All of the data must be printed exactly; please include every line.

| SOURCE MATERIAL |
◆ ◆ ◆ ◆ ◆

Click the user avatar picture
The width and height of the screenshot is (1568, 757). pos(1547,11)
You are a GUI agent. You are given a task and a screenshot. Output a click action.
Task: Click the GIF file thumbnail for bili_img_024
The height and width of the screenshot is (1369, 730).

◆ ◆ ◆ ◆ ◆

| YOUR RESPONSE |
Click the user avatar picture
The width and height of the screenshot is (1568, 757). pos(1547,11)
You are a GUI agent. You are given a task and a screenshot. Output a click action.
Task: Click the GIF file thumbnail for bili_img_024
The height and width of the screenshot is (1369, 730).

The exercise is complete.